BEGIN RECORDS FOR THIS TASK
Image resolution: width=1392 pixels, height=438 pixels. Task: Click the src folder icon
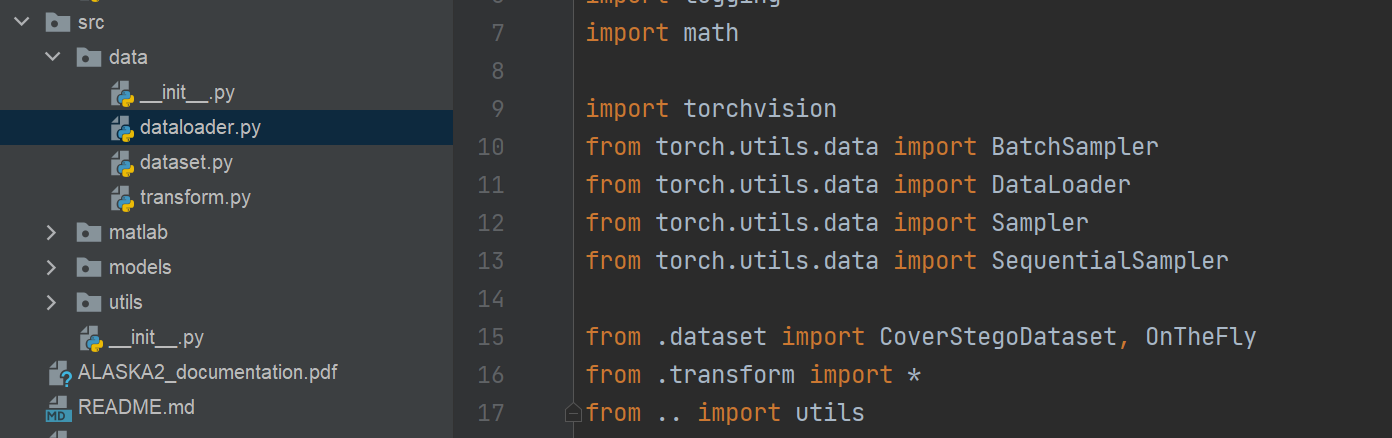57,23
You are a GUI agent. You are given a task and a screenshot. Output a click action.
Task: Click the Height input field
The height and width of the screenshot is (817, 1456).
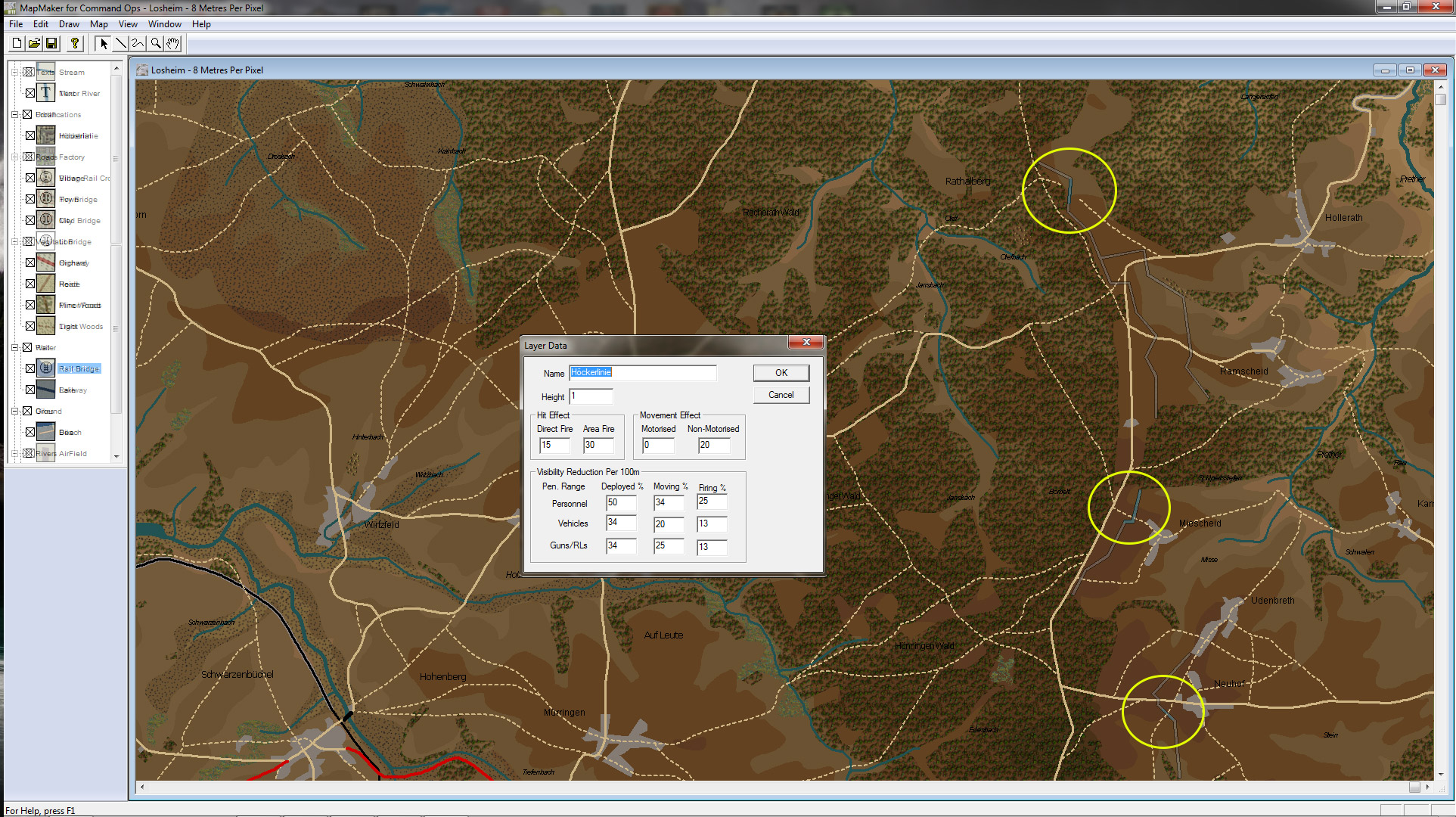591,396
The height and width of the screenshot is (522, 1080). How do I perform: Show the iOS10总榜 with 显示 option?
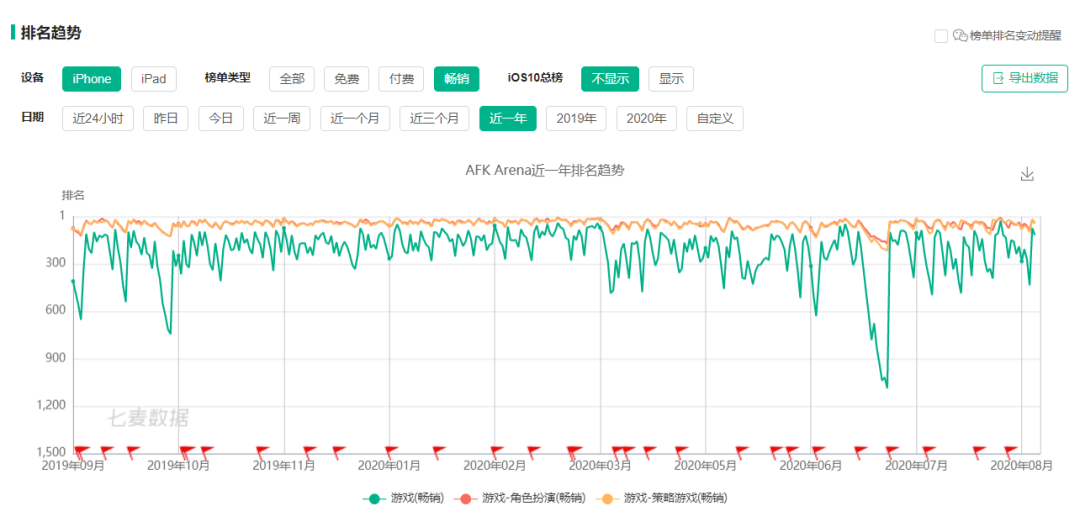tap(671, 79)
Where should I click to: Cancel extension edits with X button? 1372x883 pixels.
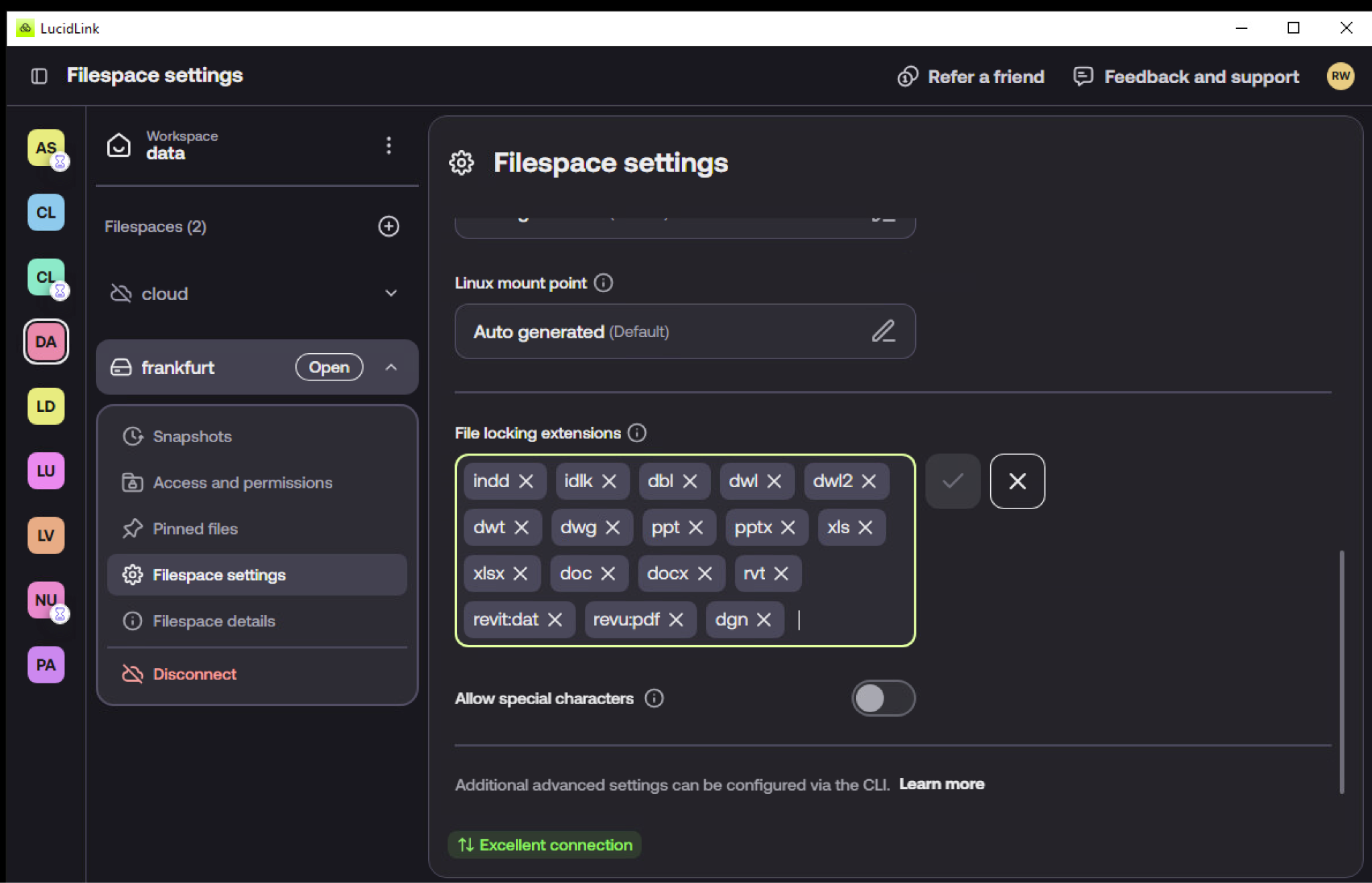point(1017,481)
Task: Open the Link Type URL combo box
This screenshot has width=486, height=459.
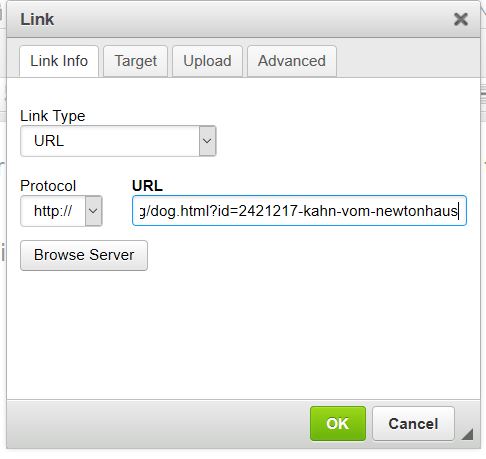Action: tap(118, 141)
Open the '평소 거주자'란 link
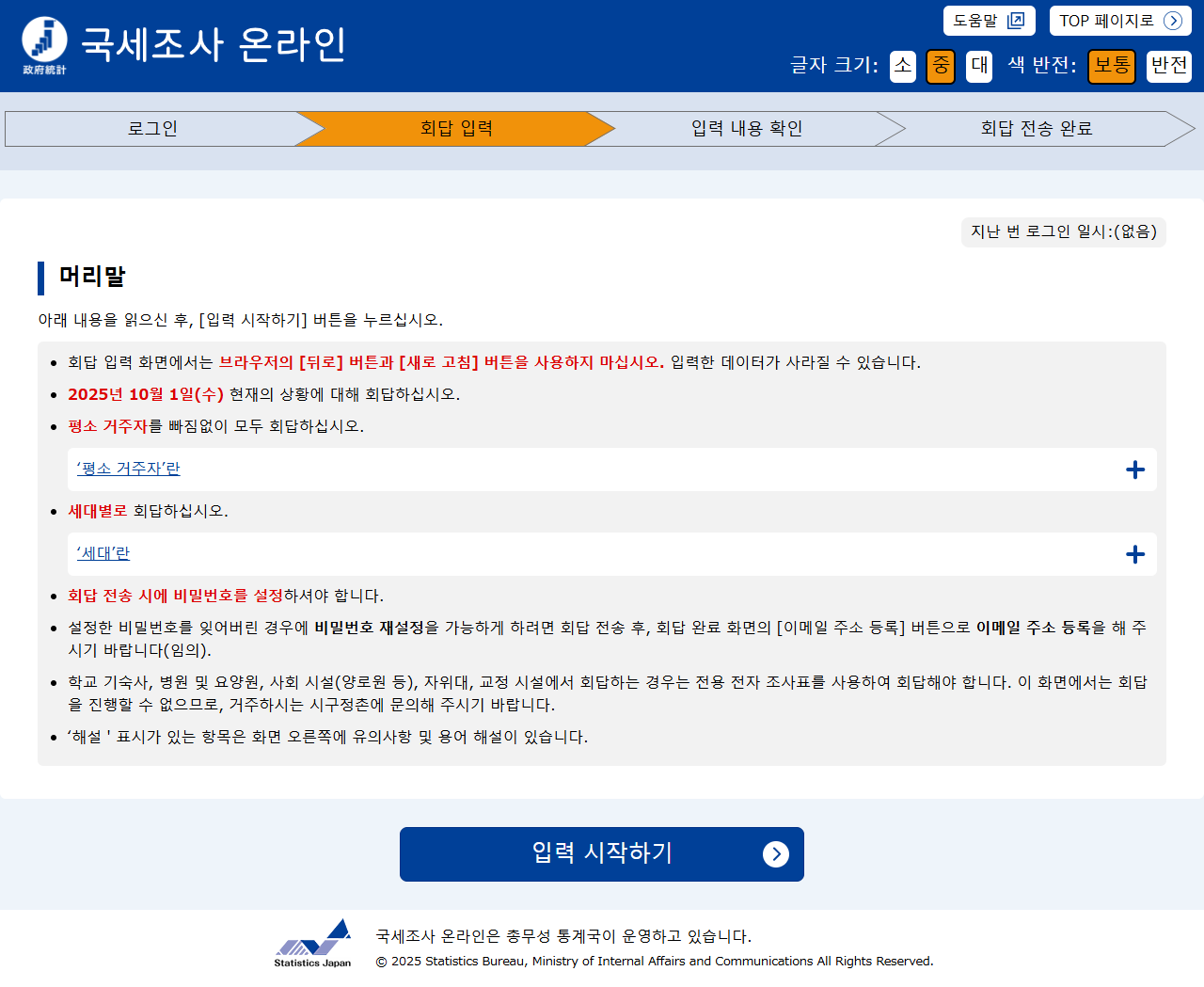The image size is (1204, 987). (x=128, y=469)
END RECORDS FOR THIS TASK
■ INSTRUCTION:
Return, unchanged, every line of the listing above that contains the word "with".

■ EXERCISE SOLUTION:
The height and width of the screenshot is (522, 1080). How do I perform: Show the iOS10总榜 with 显示 option?
Where should I click to: Cancel extension edits with X button? 1372x883 pixels.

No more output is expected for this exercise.